Data extract
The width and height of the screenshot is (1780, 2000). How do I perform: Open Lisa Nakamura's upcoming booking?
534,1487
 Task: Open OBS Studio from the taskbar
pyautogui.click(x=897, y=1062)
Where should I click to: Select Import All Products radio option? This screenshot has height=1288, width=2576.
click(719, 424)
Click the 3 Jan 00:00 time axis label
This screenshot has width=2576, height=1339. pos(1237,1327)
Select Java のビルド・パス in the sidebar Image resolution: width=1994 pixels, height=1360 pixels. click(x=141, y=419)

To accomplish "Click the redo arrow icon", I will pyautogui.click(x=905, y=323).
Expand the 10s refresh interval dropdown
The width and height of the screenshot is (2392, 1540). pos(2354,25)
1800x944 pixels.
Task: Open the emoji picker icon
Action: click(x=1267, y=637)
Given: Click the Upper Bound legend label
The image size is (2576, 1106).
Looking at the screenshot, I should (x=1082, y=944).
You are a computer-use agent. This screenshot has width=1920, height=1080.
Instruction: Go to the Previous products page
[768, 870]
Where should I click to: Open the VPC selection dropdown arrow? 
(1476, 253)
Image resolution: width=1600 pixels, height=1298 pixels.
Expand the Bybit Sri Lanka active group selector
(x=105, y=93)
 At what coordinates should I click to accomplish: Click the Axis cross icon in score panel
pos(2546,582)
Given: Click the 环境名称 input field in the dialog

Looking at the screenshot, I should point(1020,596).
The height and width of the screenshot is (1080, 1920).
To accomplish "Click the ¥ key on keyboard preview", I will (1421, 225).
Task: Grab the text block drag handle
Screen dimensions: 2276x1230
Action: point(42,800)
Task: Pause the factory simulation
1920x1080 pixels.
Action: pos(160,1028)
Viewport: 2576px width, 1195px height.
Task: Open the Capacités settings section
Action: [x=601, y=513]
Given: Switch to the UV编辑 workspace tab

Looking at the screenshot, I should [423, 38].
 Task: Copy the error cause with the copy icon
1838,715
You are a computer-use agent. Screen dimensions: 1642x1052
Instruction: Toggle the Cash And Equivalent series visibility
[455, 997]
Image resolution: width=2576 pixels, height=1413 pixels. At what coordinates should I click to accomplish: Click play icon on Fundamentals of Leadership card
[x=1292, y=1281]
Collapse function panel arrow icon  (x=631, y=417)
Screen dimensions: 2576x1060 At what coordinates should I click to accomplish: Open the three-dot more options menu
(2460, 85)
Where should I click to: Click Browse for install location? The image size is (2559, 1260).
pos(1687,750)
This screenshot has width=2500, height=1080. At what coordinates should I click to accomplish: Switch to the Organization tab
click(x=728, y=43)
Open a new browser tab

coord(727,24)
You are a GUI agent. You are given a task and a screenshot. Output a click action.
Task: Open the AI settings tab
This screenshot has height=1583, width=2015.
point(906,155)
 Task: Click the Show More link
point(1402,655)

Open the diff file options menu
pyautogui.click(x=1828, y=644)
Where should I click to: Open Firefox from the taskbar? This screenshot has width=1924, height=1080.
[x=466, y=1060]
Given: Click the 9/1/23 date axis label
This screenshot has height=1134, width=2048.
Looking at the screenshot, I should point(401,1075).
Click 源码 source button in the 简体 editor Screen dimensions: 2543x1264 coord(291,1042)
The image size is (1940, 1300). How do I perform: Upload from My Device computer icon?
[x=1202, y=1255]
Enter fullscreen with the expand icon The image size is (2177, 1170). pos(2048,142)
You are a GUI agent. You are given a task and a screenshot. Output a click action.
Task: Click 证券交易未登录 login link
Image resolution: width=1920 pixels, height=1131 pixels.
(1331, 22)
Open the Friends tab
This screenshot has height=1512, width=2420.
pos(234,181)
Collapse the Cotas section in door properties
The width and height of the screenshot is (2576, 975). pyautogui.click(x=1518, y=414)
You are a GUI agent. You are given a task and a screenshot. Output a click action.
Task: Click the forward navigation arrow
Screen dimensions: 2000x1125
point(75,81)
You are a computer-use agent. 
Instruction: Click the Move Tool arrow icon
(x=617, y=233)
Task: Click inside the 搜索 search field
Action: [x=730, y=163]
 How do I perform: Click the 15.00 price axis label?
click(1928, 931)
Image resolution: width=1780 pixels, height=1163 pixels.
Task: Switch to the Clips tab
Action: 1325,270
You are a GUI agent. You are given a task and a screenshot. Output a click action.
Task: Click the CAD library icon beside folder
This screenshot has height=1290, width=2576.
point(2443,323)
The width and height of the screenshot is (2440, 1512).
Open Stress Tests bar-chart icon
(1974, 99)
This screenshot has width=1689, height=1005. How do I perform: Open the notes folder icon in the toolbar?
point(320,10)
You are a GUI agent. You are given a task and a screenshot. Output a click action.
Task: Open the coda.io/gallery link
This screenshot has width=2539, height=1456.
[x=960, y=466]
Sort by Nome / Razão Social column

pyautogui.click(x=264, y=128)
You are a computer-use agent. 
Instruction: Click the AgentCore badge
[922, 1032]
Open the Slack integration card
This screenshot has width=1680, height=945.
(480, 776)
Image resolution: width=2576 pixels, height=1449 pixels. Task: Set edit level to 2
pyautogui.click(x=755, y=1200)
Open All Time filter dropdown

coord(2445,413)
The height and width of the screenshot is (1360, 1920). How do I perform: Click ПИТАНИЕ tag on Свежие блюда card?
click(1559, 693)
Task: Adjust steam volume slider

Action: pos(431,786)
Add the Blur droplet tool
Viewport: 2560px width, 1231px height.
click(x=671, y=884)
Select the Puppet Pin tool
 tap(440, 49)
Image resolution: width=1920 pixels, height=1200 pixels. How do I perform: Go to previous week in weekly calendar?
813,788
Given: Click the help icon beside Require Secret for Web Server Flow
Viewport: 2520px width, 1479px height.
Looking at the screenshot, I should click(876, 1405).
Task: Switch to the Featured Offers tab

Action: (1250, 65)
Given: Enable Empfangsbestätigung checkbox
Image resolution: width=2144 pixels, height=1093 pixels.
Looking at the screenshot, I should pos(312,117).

Assignment
Retype every entry word for word.

Result of the exercise
The width and height of the screenshot is (1780, 2000). How do I perform: Open Lisa Nakamura's upcoming booking?
534,1487
 Task: Open OBS Studio from the taskbar
pyautogui.click(x=897, y=1062)
Where should I click to: Select Import All Products radio option? This screenshot has height=1288, width=2576.
click(719, 424)
Click the 3 Jan 00:00 time axis label
This screenshot has width=2576, height=1339. pos(1237,1327)
Select Java のビルド・パス in the sidebar Image resolution: width=1994 pixels, height=1360 pixels. click(x=141, y=419)

To accomplish "Click the redo arrow icon", I will pyautogui.click(x=905, y=323).
Expand the 10s refresh interval dropdown
The width and height of the screenshot is (2392, 1540). pos(2354,25)
1800x944 pixels.
Task: Open the emoji picker icon
Action: click(x=1267, y=637)
Given: Click the Upper Bound legend label
The image size is (2576, 1106).
Looking at the screenshot, I should (x=1082, y=944).
You are a computer-use agent. This screenshot has width=1920, height=1080.
Instruction: Go to the Previous products page
[768, 870]
Where should I click to: Open the VPC selection dropdown arrow? 
(1476, 253)
Image resolution: width=1600 pixels, height=1298 pixels.
Expand the Bybit Sri Lanka active group selector
(x=105, y=93)
 At what coordinates should I click to accomplish: Click the Axis cross icon in score panel
pos(2546,582)
Given: Click the 环境名称 input field in the dialog

Looking at the screenshot, I should point(1020,596).
The height and width of the screenshot is (1080, 1920).
To accomplish "Click the ¥ key on keyboard preview", I will (1421, 225).
Task: Grab the text block drag handle
Screen dimensions: 2276x1230
Action: point(42,800)
Task: Pause the factory simulation
1920x1080 pixels.
Action: pos(160,1028)
Viewport: 2576px width, 1195px height.
Task: Open the Capacités settings section
Action: [x=601, y=513]
Given: Switch to the UV编辑 workspace tab

Looking at the screenshot, I should [423, 38].
 Task: Copy the error cause with the copy icon
1838,715
You are a computer-use agent. Screen dimensions: 1642x1052
Instruction: Toggle the Cash And Equivalent series visibility
[455, 997]
Image resolution: width=2576 pixels, height=1413 pixels. At what coordinates should I click to accomplish: Click play icon on Fundamentals of Leadership card
[x=1292, y=1281]
Collapse function panel arrow icon  (x=631, y=417)
Screen dimensions: 2576x1060 At what coordinates should I click to accomplish: Open the three-dot more options menu
(2460, 85)
Where should I click to: Click Browse for install location? The image size is (2559, 1260).
pos(1687,750)
This screenshot has width=2500, height=1080. At what coordinates should I click to accomplish: Switch to the Organization tab
click(x=728, y=43)
Open a new browser tab

coord(727,24)
You are a GUI agent. You are given a task and a screenshot. Output a click action.
Task: Open the AI settings tab
This screenshot has height=1583, width=2015.
point(906,155)
 Task: Click the Show More link
point(1402,655)

Open the diff file options menu
pyautogui.click(x=1828, y=644)
Where should I click to: Open Firefox from the taskbar? This screenshot has width=1924, height=1080.
[x=466, y=1060]
Given: Click the 9/1/23 date axis label
This screenshot has height=1134, width=2048.
Looking at the screenshot, I should point(401,1075).
Click 源码 source button in the 简体 editor Screen dimensions: 2543x1264 coord(291,1042)
The image size is (1940, 1300). How do I perform: Upload from My Device computer icon?
[x=1202, y=1255]
Enter fullscreen with the expand icon The image size is (2177, 1170). pos(2048,142)
You are a GUI agent. You are given a task and a screenshot. Output a click action.
Task: Click 证券交易未登录 login link
Image resolution: width=1920 pixels, height=1131 pixels.
(1331, 22)
Open the Friends tab
This screenshot has height=1512, width=2420.
pos(234,181)
Collapse the Cotas section in door properties
The width and height of the screenshot is (2576, 975). pyautogui.click(x=1518, y=414)
You are a GUI agent. You are given a task and a screenshot. Output a click action.
Task: Click the forward navigation arrow
Screen dimensions: 2000x1125
point(75,81)
You are a computer-use agent. 
Instruction: Click the Move Tool arrow icon
(x=617, y=233)
Task: Click inside the 搜索 search field
Action: [x=730, y=163]
 How do I perform: Click the 15.00 price axis label?
click(1928, 931)
Image resolution: width=1780 pixels, height=1163 pixels.
Task: Switch to the Clips tab
Action: 1325,270
You are a GUI agent. You are given a task and a screenshot. Output a click action.
Task: Click the CAD library icon beside folder
This screenshot has height=1290, width=2576.
point(2443,323)
The width and height of the screenshot is (2440, 1512).
Open Stress Tests bar-chart icon
(1974, 99)
This screenshot has width=1689, height=1005. How do I perform: Open the notes folder icon in the toolbar?
point(320,10)
You are a GUI agent. You are given a task and a screenshot. Output a click action.
Task: Open the coda.io/gallery link
This screenshot has width=2539, height=1456.
[x=960, y=466]
Sort by Nome / Razão Social column

pyautogui.click(x=264, y=128)
You are a computer-use agent. 
Instruction: Click the AgentCore badge
[922, 1032]
Open the Slack integration card
This screenshot has width=1680, height=945.
(480, 776)
Image resolution: width=2576 pixels, height=1449 pixels. Task: Set edit level to 2
pyautogui.click(x=755, y=1200)
Open All Time filter dropdown

coord(2445,413)
The height and width of the screenshot is (1360, 1920). How do I perform: Click ПИТАНИЕ tag on Свежие блюда card?
click(1559, 693)
Task: Adjust steam volume slider

Action: pos(431,786)
Add the Blur droplet tool
Viewport: 2560px width, 1231px height.
click(x=671, y=884)
Select the Puppet Pin tool
 tap(440, 49)
Image resolution: width=1920 pixels, height=1200 pixels. How do I perform: Go to previous week in weekly calendar?
813,788
Given: Click the help icon beside Require Secret for Web Server Flow
Viewport: 2520px width, 1479px height.
Looking at the screenshot, I should click(876, 1405).
Task: Switch to the Featured Offers tab

Action: (1250, 65)
Given: Enable Empfangsbestätigung checkbox
Image resolution: width=2144 pixels, height=1093 pixels.
Looking at the screenshot, I should pos(312,117).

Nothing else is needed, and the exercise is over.